begin Data to use

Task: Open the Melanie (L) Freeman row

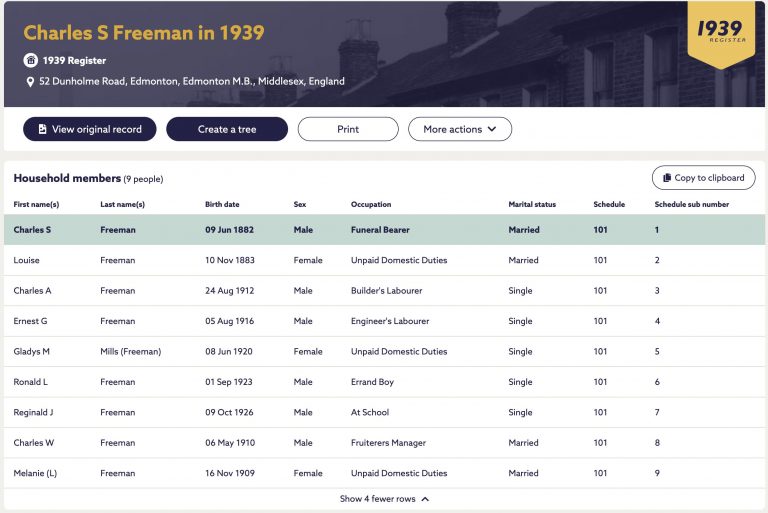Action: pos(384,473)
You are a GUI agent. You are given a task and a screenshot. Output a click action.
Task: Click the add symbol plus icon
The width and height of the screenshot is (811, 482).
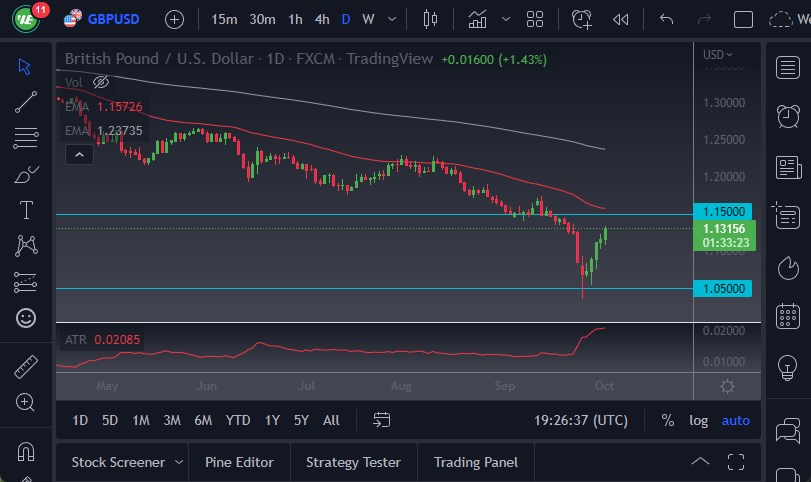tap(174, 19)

end Data to use

Problem description :: Switch "GUI agent" to "interface agent" throughout the data above, and write out the data again with everything else left the same. Leave the pictures out.

Output of the task ::
Task: Open the Melanie (L) Freeman row

Action: pos(384,473)
You are a interface agent. You are given a task and a screenshot. Output a click action.
Task: Click the add symbol plus icon
The width and height of the screenshot is (811, 482).
tap(174, 19)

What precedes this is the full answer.